Saturday, July 22, 2017

CAISO Monitor Says EIM Bid Limits No Longer Needed

By Jason Fordney

FOLSOM, Calif. — Energy transfer capacity in the Western Energy Imbalance Market (EIM) footprint is now sufficient to justify removing bid limits that are in effect for members PacifiCorp, NV Energy and Arizona Public Service, CAISO’s internal Market Monitor said last week.

EIM transfer capacity caiso monitor

Hildebrandt | © RTO Insider

Analysis by the Department of Market Monitoring found that EIM areas are structurally competitive during almost all intervals, Director of Market Monitoring Eric Hildebrandt said July 13 in a briefing to the EIM Governing Body at CAISO headquarters.

The power sellers are now limited to submitting EIM energy bids at or below cost-based default energy bids at all hours. They must get permission for the change from FERC, which requires companies joining the EIM to file for authority to charge market-based rates. PacifiCorp and NVE are both subsidiaries of Warren Buffett’s Berkshire Hathaway Energy.

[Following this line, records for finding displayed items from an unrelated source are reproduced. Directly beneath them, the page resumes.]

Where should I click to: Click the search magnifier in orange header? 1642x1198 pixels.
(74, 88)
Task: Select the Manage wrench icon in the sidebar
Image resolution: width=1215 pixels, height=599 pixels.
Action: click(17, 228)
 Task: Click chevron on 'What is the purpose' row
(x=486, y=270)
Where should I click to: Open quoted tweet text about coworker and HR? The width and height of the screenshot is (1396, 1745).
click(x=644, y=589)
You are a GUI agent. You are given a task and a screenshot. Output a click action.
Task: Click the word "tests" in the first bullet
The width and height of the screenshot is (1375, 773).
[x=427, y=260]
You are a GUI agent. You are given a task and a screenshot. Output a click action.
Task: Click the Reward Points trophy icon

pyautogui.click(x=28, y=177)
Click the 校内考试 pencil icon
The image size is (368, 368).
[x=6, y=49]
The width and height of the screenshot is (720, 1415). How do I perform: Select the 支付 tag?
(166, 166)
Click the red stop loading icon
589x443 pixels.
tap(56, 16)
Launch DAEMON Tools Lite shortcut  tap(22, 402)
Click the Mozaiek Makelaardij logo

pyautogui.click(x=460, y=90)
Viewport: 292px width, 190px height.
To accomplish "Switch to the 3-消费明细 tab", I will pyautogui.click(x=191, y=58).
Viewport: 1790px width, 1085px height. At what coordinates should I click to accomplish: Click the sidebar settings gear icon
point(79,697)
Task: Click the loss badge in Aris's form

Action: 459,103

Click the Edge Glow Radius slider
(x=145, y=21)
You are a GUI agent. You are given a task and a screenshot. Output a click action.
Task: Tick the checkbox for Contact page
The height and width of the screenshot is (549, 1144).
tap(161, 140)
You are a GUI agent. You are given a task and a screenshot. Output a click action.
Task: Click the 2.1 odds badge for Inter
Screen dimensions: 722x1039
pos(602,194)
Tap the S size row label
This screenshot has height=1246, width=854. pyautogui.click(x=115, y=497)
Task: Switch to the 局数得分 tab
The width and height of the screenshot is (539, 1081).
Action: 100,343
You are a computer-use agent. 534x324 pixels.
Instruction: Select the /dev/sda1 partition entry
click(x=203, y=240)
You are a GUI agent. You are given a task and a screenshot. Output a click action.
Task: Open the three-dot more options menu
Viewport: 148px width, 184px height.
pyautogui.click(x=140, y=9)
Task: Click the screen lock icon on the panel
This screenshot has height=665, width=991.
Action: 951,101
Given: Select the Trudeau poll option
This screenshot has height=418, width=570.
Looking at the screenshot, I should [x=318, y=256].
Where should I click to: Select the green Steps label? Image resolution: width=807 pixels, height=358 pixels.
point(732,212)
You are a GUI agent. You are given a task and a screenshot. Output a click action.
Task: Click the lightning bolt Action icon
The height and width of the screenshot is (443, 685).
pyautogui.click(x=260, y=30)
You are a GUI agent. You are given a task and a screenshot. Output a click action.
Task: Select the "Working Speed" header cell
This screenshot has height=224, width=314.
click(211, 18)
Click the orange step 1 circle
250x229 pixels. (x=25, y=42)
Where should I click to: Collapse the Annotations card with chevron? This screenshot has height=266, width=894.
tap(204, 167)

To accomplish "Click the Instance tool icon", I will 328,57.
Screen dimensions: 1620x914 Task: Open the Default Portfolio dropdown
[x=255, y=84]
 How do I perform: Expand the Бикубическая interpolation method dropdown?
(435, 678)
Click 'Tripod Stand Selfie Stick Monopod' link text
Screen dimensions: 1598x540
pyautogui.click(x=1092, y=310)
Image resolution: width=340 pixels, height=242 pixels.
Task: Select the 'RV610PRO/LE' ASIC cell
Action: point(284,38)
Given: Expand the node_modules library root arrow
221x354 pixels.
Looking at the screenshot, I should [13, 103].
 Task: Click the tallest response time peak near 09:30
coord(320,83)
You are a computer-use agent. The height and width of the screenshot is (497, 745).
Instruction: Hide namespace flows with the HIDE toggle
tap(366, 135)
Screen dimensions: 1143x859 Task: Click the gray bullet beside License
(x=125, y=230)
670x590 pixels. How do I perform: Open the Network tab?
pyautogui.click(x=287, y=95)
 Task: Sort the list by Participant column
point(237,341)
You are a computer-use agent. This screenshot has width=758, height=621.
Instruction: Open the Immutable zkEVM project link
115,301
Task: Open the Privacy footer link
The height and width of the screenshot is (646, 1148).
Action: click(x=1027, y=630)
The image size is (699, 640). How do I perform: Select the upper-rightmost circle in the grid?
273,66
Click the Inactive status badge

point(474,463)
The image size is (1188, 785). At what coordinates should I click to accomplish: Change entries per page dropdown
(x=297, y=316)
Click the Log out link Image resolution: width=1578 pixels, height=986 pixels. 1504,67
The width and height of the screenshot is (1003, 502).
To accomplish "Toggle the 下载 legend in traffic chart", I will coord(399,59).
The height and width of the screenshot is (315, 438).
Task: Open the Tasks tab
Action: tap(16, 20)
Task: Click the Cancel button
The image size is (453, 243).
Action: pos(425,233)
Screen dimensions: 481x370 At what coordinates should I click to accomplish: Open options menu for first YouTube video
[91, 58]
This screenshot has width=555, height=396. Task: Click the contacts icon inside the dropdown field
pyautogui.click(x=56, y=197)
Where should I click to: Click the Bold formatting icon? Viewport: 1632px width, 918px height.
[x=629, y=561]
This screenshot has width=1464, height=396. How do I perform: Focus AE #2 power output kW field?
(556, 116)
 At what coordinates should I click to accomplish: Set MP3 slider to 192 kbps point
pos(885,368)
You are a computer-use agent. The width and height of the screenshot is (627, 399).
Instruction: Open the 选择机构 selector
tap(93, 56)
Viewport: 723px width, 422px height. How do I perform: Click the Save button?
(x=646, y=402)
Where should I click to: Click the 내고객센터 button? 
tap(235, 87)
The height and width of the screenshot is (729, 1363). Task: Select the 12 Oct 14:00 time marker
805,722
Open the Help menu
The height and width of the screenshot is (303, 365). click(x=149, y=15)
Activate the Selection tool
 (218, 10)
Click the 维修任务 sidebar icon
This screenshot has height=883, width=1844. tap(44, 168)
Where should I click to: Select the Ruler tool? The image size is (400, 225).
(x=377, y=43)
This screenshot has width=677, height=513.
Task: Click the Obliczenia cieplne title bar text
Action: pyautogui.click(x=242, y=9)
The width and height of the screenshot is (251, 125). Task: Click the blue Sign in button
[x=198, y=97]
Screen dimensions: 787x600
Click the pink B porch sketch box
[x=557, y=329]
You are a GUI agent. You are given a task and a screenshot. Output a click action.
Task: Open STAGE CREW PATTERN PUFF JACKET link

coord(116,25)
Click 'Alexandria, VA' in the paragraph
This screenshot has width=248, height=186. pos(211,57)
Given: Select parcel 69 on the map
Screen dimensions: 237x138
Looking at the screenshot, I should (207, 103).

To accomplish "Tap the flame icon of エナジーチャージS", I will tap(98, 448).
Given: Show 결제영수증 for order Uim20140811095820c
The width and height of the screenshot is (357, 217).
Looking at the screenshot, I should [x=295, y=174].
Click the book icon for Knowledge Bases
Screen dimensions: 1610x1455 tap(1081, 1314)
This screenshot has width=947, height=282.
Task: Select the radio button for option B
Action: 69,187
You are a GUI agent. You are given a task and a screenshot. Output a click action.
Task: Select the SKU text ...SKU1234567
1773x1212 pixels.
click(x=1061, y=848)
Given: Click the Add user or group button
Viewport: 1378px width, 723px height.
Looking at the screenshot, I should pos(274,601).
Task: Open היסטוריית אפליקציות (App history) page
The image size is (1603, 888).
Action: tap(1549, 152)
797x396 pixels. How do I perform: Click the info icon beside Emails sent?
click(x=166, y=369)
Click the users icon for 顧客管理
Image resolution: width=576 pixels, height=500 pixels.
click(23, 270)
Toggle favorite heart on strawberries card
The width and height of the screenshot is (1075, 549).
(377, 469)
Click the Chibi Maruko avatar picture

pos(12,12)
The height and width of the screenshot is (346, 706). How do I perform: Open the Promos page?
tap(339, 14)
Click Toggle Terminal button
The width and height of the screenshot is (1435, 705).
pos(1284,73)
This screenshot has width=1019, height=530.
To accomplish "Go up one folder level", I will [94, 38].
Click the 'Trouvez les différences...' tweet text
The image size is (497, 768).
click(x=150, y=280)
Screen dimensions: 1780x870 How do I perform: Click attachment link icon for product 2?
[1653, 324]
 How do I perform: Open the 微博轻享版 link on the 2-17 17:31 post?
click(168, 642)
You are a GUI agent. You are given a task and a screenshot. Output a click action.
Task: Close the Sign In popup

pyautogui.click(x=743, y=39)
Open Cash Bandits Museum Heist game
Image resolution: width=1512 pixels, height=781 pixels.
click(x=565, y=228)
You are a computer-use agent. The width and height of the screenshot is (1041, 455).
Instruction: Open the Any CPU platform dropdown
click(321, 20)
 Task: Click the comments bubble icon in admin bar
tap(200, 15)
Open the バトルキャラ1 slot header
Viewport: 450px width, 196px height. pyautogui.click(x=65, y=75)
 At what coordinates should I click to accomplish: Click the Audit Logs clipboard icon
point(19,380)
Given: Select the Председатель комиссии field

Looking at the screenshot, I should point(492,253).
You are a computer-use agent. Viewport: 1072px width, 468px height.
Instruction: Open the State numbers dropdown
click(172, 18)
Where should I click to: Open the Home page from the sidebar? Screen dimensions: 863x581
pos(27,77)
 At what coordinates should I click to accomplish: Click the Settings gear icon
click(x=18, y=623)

“We are prepared to submit comments in support of the filing” to lift the restrictions, Hildebrandt said, noting that the Berkshire companies are potentially pivotal in a very small portion of intervals. Automated bid mitigation procedures effectively mitigate market power when imbalance demand is greater than transfer capacity, he said.

Under-mitigation in the 15-minute market, when congestion occurred but bid limits were not triggered as they should have, fell to 1.5% of intervals in the first half of 2017, compared with 17% a year earlier, he said. CAISO’s rules effectively limit the companies’ market power when EIM areas are not competitive.

The companies have been trying to get the mitigation measures lifted. They had argued that the measures imposed by FERC are out of proportion to the market power risks from imbalance energy, because of the small amount of load served by imbalance. They also said they have no incentive to exercise market power because they are large consumers of imbalance energy and would lose money if prices are too high.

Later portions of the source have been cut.